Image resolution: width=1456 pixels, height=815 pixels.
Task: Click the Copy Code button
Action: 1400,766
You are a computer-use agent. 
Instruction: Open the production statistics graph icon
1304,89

*-*-*

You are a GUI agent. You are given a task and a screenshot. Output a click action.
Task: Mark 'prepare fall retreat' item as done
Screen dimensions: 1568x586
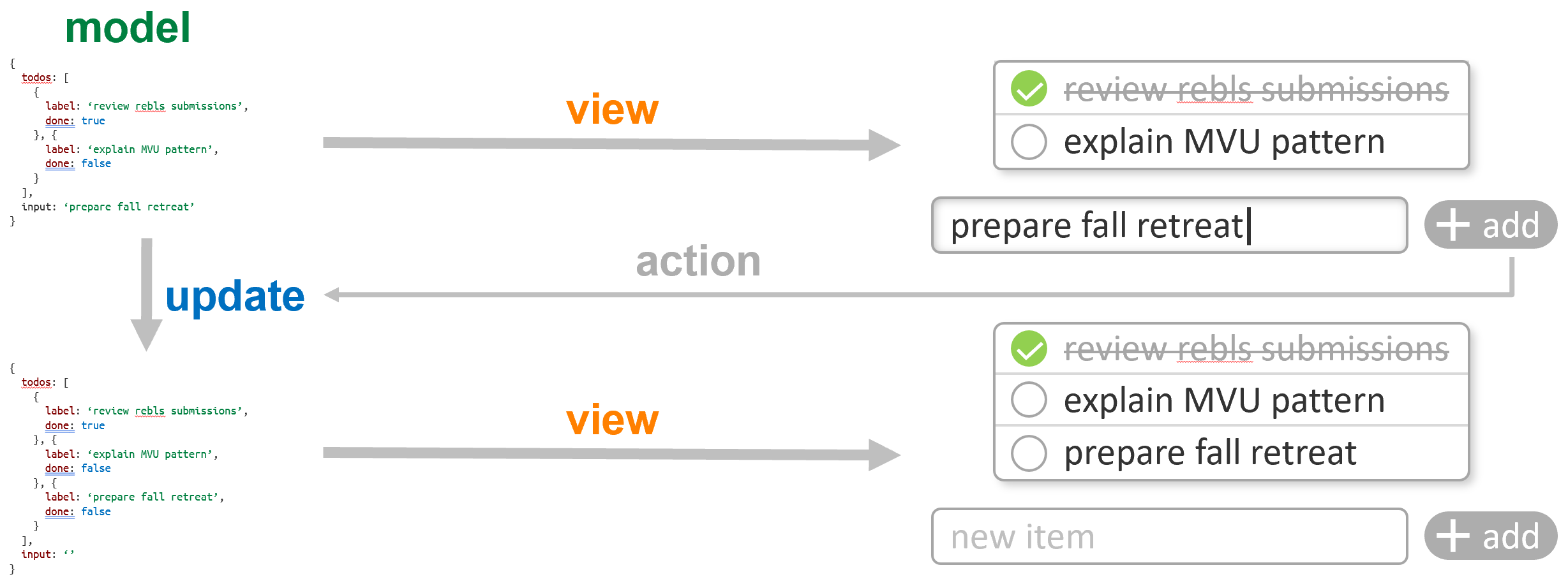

*-*-*

#### [Task to complete]
Lines from the entries that contain the string "agent" are what must be copied.

#### [Written response]
You are a computer-use agent. 
You are a GUI agent. You are given a task and a screenshot. Output a click action.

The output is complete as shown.